— Begin Document passage —
Director: Edgar Wright
Cast: Simon Pegg, Nick Frost, Jim Broadbent, Timothy Dalton, Paddy Considine, Olivia Colman, Rafe Spall
After turning the Zombie genre upside down with Shaun of the Dead, filmmaker Edgar Wright decided to shift his attention to Action with Hot Fuzz. The film tackles the sometimes mundane aspect of everyday police work and dials it up to 11, resulting in hilarious action that just skirts on the line of parody. Hot Fuzz is an incredibly fun and rewatchable popcorn movie, so if you have some spare time, give this one a try.
— End Document passage —
— Begin Supplied information —
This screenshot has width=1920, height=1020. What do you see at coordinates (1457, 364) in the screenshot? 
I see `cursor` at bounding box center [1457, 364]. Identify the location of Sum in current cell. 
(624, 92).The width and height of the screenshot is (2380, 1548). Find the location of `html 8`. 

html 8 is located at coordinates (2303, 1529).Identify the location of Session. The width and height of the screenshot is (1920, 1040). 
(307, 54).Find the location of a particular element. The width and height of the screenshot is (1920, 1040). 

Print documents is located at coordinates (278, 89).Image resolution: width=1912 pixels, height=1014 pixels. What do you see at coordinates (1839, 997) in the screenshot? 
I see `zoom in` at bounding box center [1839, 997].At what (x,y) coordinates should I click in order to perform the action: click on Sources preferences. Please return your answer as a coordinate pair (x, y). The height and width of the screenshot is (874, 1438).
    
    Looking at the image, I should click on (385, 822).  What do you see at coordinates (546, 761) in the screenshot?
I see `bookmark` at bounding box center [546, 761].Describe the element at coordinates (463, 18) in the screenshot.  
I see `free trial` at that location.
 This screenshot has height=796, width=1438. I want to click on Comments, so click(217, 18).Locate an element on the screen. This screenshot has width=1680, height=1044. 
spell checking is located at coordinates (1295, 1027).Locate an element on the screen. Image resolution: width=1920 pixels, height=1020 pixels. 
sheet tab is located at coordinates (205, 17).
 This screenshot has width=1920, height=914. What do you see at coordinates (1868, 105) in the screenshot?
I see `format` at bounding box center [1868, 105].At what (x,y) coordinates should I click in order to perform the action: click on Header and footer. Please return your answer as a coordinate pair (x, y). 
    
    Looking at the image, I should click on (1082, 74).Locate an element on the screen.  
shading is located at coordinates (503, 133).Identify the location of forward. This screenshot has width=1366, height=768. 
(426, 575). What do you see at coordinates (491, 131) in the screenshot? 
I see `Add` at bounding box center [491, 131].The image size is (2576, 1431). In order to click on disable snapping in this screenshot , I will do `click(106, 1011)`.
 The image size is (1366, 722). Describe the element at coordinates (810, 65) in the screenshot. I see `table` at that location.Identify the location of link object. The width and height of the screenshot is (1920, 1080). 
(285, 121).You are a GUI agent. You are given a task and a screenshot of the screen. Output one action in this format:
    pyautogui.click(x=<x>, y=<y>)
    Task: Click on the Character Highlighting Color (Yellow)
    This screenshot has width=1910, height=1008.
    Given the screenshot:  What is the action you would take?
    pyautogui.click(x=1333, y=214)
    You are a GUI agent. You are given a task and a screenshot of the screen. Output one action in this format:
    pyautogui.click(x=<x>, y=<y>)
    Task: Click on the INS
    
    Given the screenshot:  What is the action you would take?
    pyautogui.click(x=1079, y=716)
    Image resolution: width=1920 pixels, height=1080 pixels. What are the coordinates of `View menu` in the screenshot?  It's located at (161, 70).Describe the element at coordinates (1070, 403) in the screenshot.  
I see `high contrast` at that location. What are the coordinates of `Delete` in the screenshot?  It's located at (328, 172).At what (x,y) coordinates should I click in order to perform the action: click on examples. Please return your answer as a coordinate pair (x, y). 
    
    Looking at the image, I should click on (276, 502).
— End Supplied information —
Do this >> In the Hot Fuzz review, which genre did Edgar Wright turn upside down with Shaun of the Dead?

Result of the task >> The Zombie genre.